Let $\mathbb{F}$ be a finite field.

We consider the sequence $0, 1, 1 + 1, 1 + 1 + 1, \cdots$ in $\mathbb{F}$. Since $\mathbb{F}$ is finite, we eventually have duplicates. Furthermore, the duplicate must happen in the first $\abs{\mathbb{F}} + 1$ terms. There are two possibilities:

  • $0 = 1 + 1 + \cdots + 1$ where the RHS has at most $\abs{\mathbb{F}}$ summands.
  • $1 + \cdots + 1 = 1 + 1 + \cdots + 1$ where each side has at most $\abs{\mathbb{F}}$ summands.

However, the second case implies the first case as we add the right number of $-1$. Therefore, there exists a positive integer $m \leq \abs{\mathbb{F}}$ such that adding 1 $m$ times equals 0. Suppose $m$ is the smallest positive integer with the property that adding 1 $m$ times gives 0.

Suppose that $m$ is a composite number such that $m = ab$ where $a$ and $b$ are both integers greater than or equal to 2.

Then $(1 + \cdots + 1)(1 + \cdots + 1) = 0$ where we multiply the sum of $a$ 1’s by the sum of $b$ 1’s. By the definition of $m$, we know that adding 1 $a$ times gives a non-zero number. Similarly, adding 1 $b$ times gives a non-zero number.
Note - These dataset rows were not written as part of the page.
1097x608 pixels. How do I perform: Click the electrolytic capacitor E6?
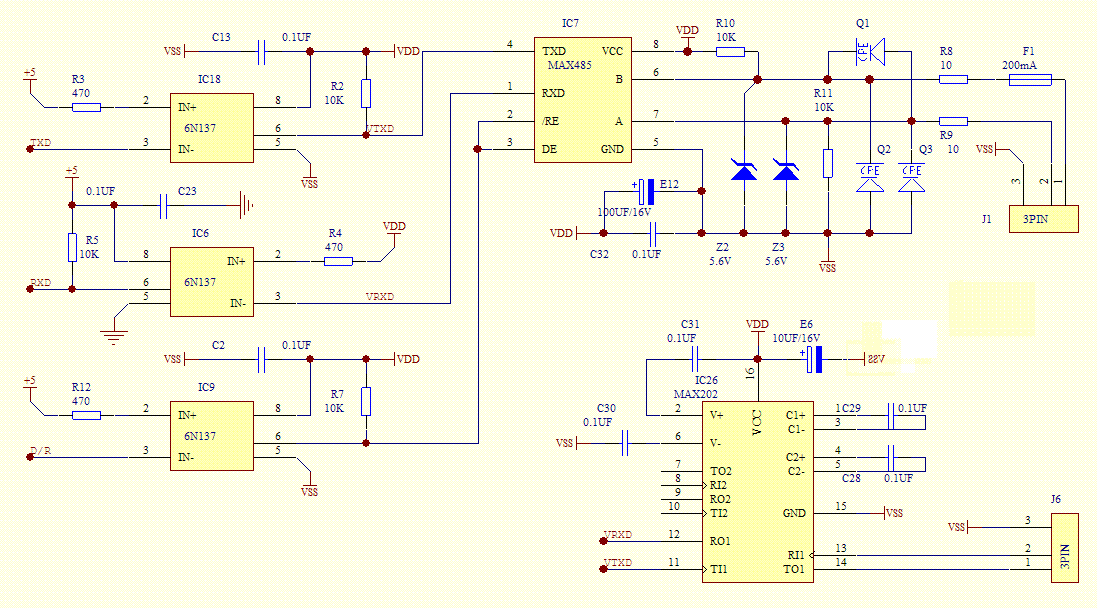pyautogui.click(x=815, y=359)
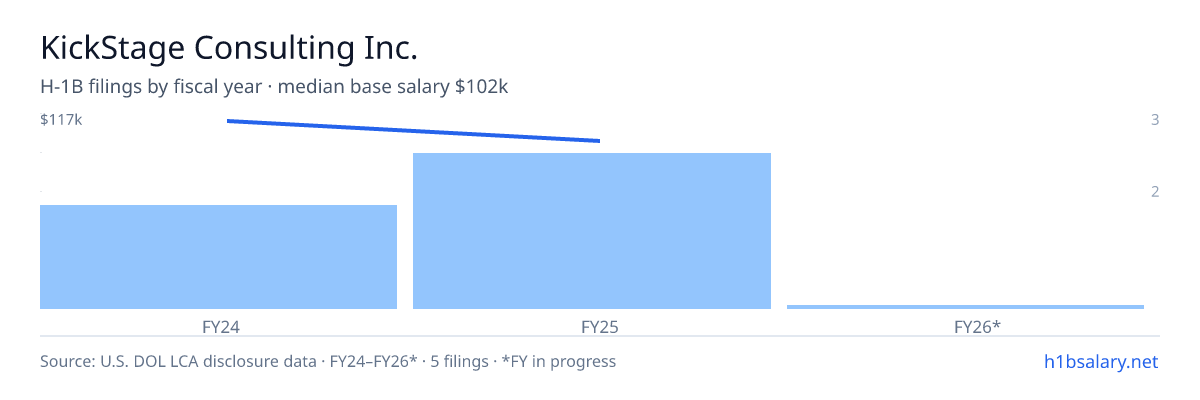1200x400 pixels.
Task: Select the FY24 axis label
Action: click(x=218, y=326)
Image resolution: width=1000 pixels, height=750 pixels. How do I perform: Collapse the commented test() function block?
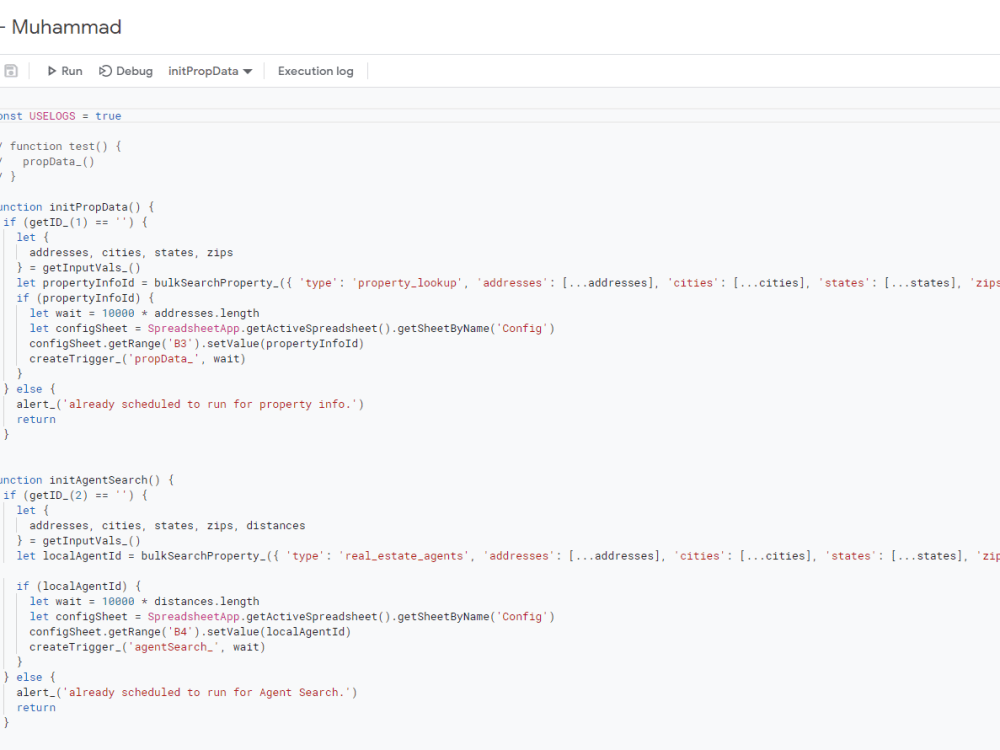pyautogui.click(x=5, y=146)
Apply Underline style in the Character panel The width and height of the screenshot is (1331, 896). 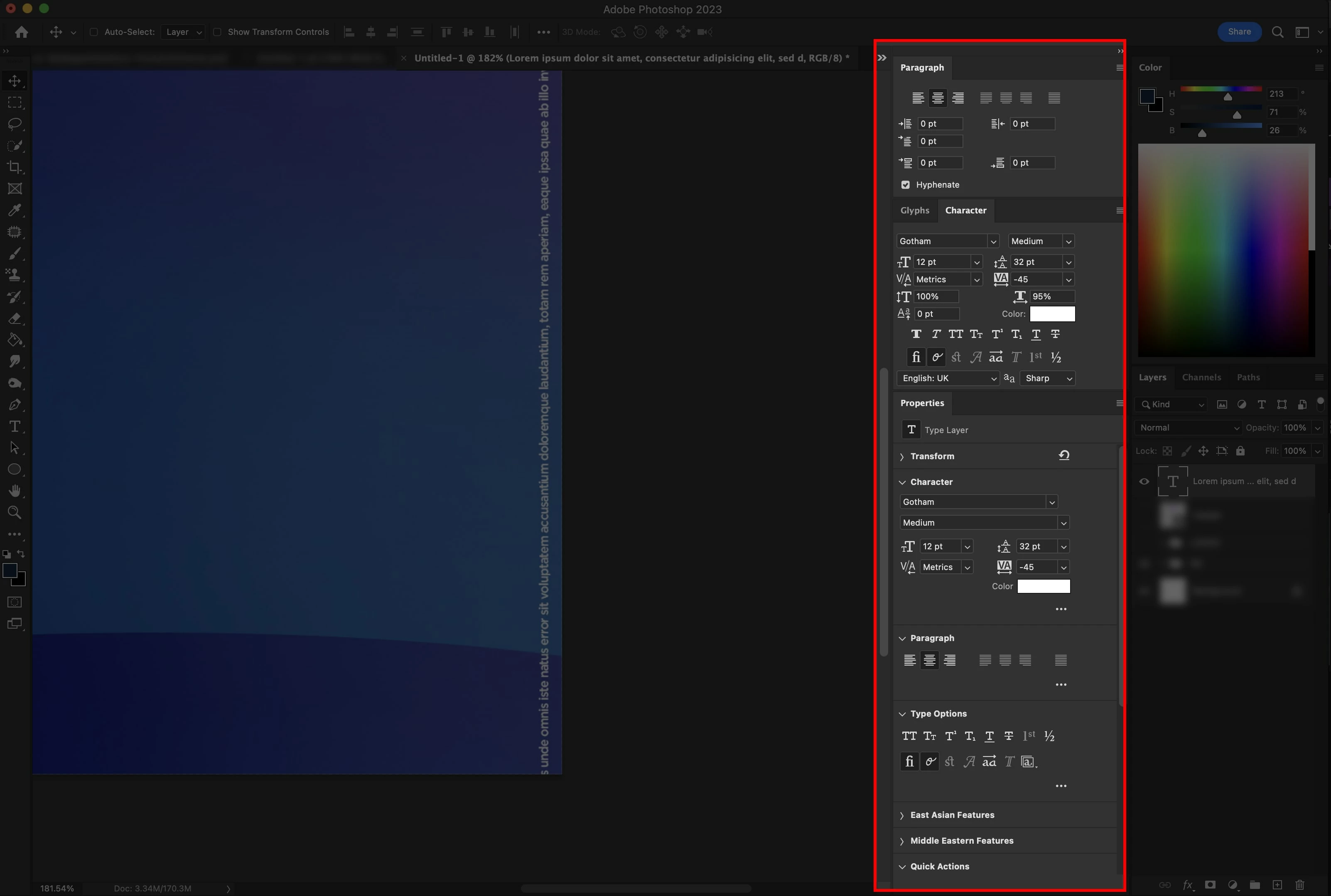pyautogui.click(x=1035, y=334)
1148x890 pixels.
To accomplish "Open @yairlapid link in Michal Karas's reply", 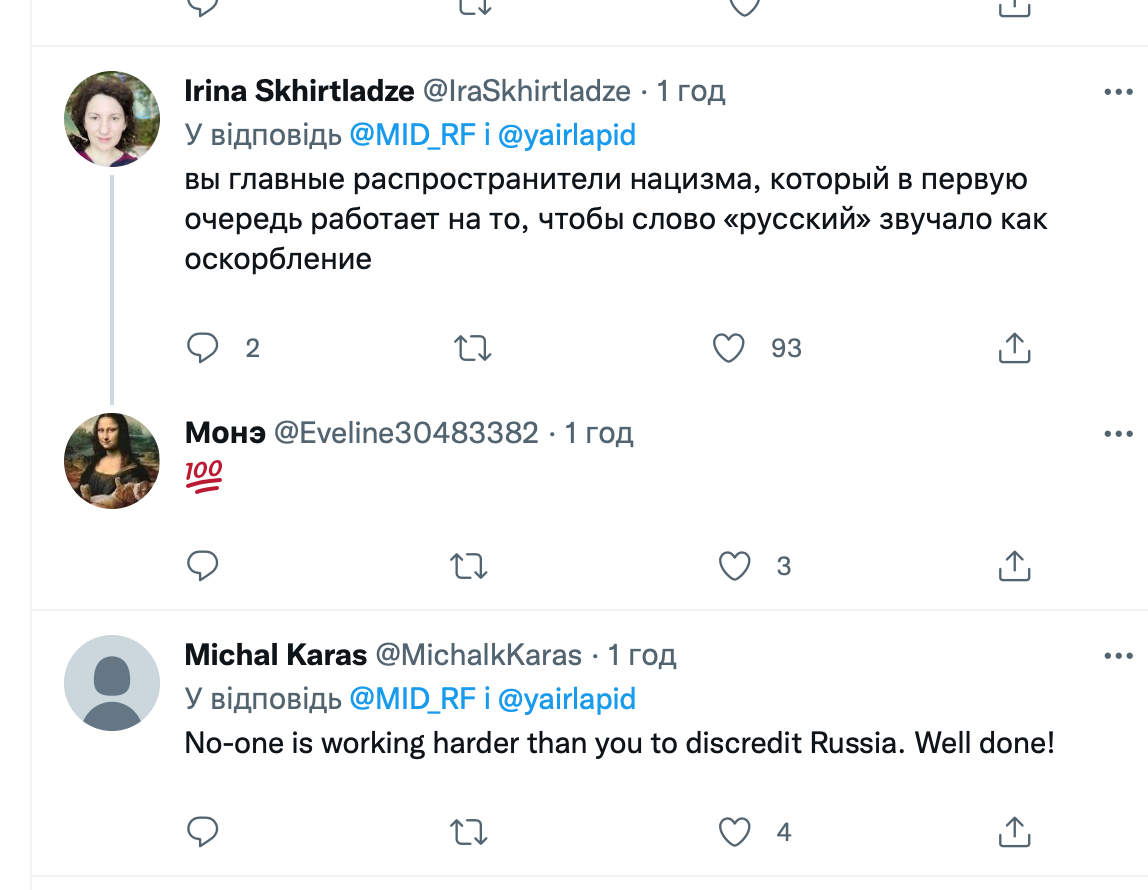I will click(566, 698).
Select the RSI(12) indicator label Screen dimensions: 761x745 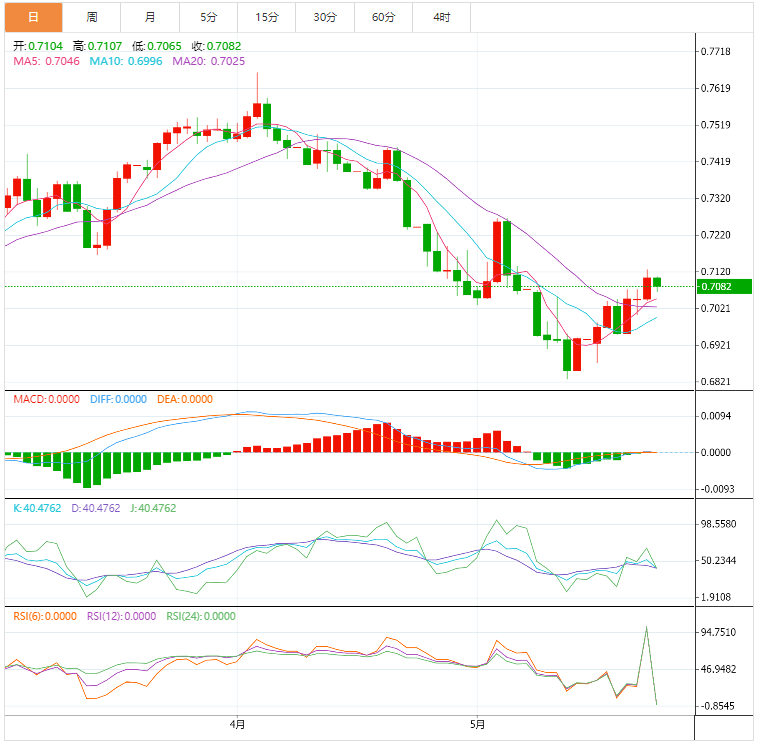point(121,616)
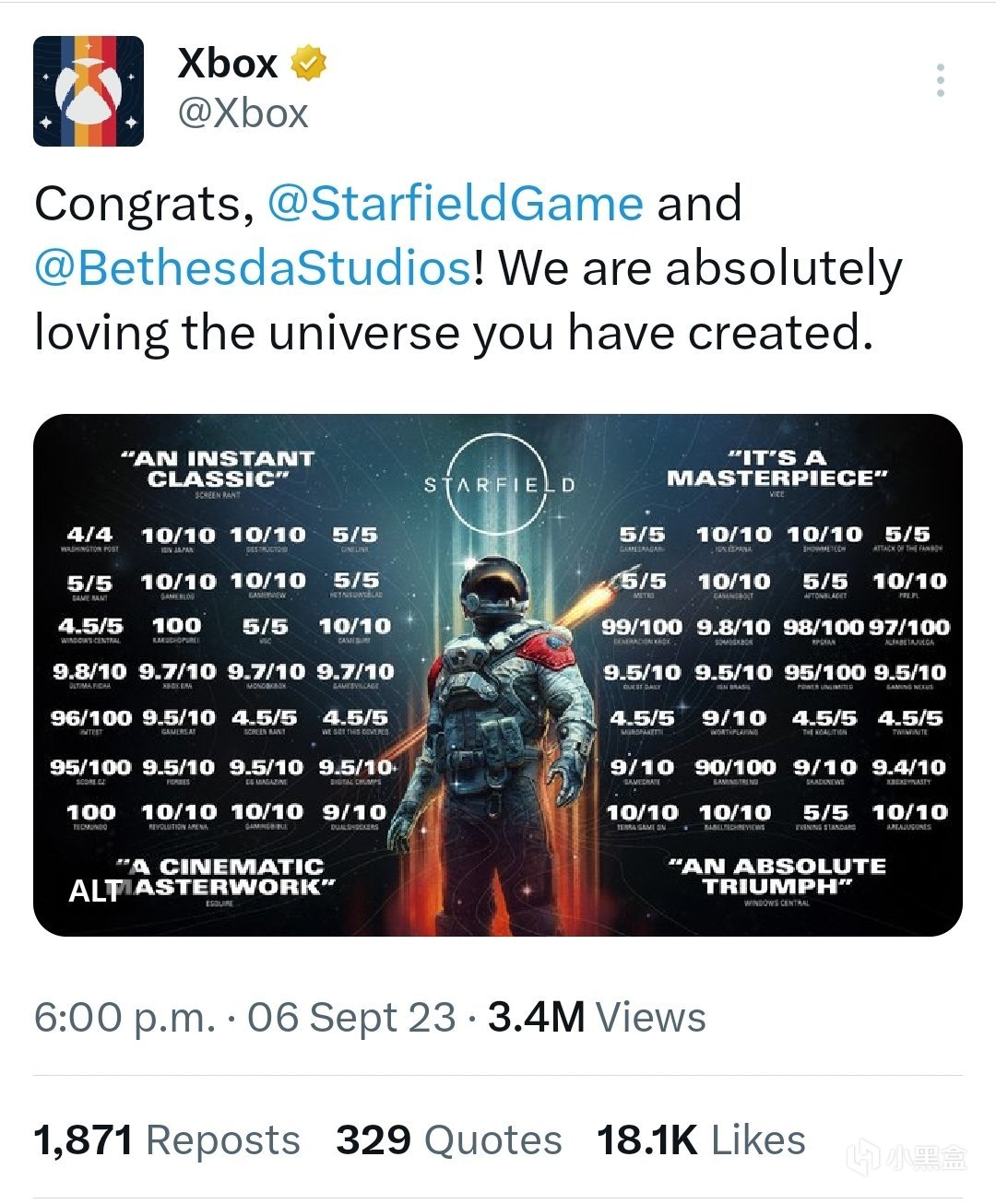Click the gold verified badge
Viewport: 996px width, 1204px height.
coord(309,64)
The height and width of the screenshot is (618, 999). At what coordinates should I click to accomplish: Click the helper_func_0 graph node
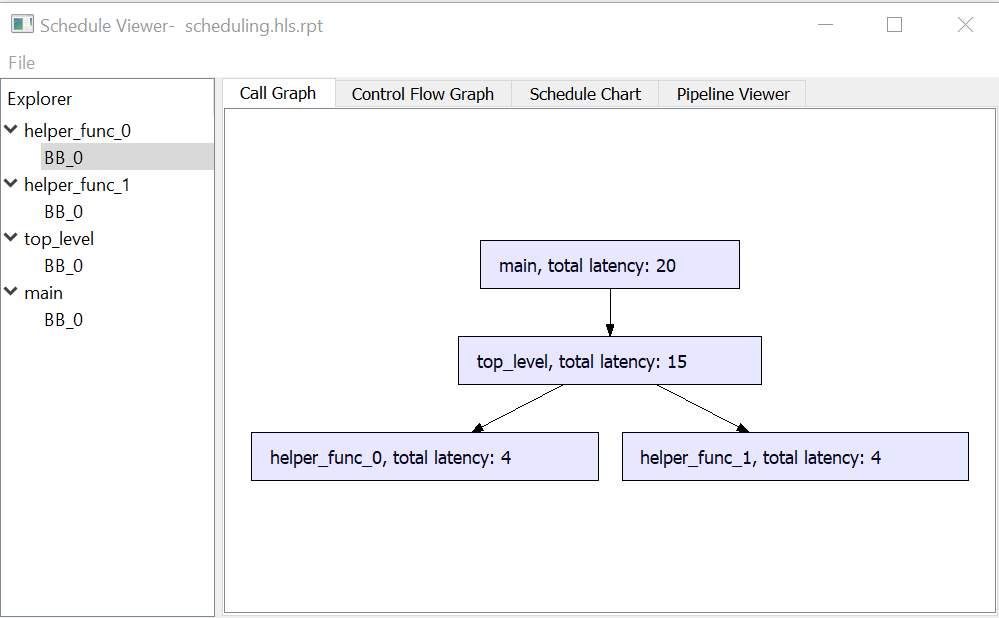click(x=424, y=457)
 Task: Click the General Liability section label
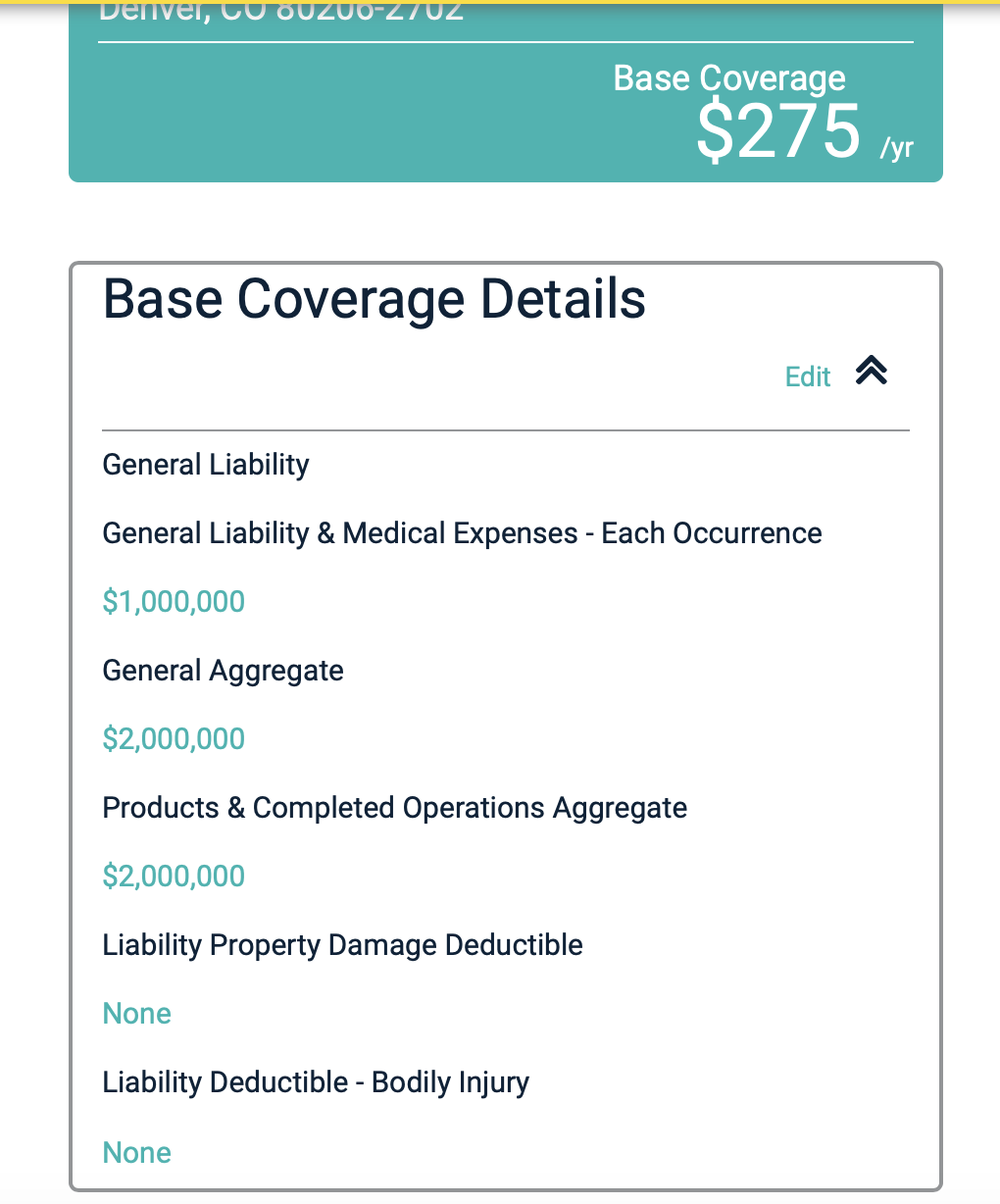click(206, 465)
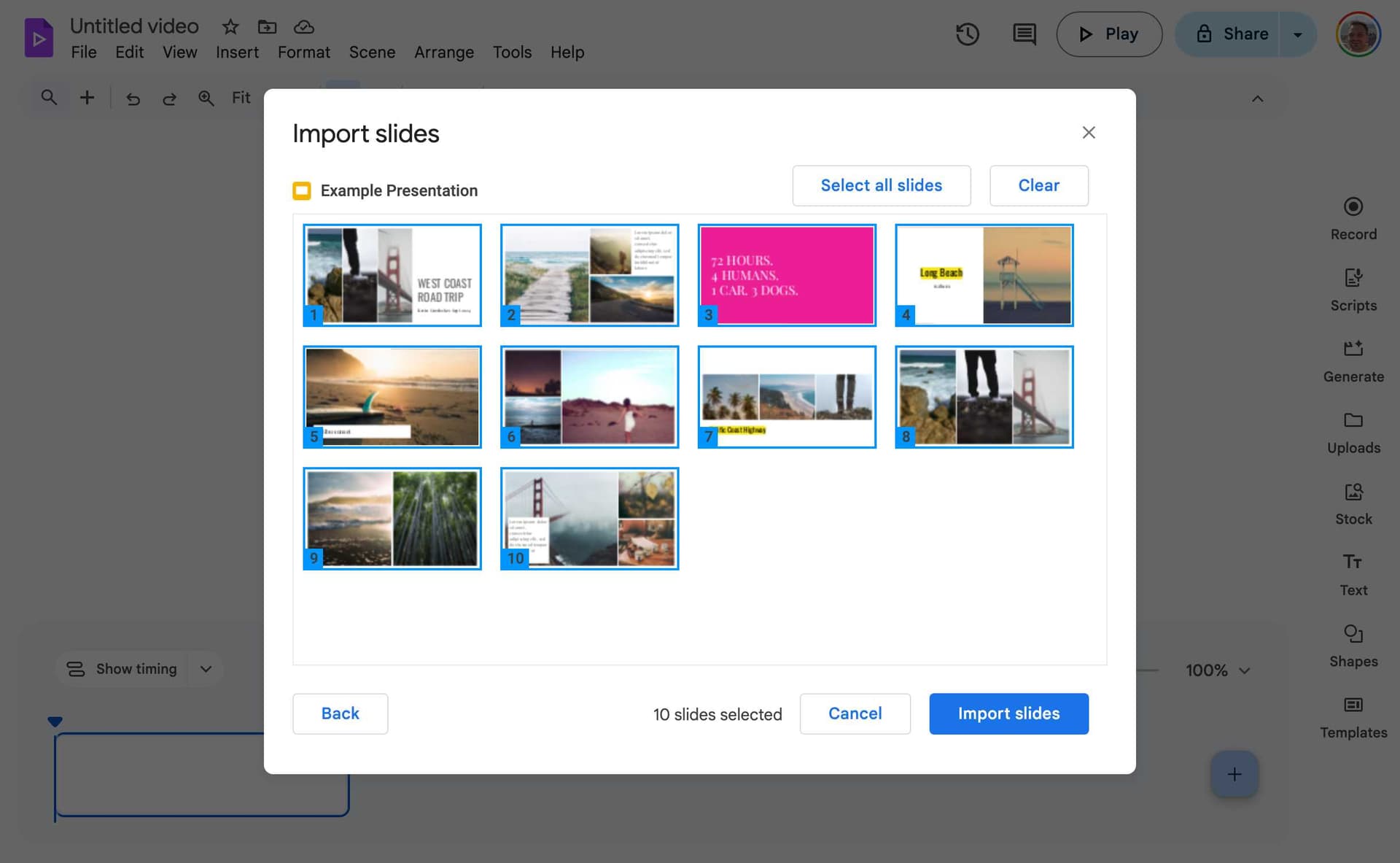1400x863 pixels.
Task: Open the comments icon
Action: (x=1024, y=34)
This means we found a zero divisor, which should not exist in a field. Therefore, $m$ must be a prime. We will call it $p$ to emphasize that it is a prime number.

We will next prove that $\mathbb{F}$ is a vector space over $\mathbb{F}_p$. Consider $\phi: \mathbb{F}_p \times \mathbb{F} \rightarrow \mathbb{F}$ such that $\phi(a, b) = b + \cdots + b$ where the RHS adds $b$ $a$ times. It is easy to see that this satisfies all the aximos of a vector space. Furthermore, since $\mathbb{F}$ obviously spans the whole space, $\mathbb{F}$ is a finite-dimensional vector space.

Let $B = \{ b_1, \cdots, b_d \} \subset \mathbb{F}$ be a basis. Then $\mathbb{F}$ is exactly $\{ c_1 b_1 + \cdots + c_d b_d \mid c_i \in \mathbb{F}_p \}$, and that means $\abs{\mathbb{F}} = p^d$.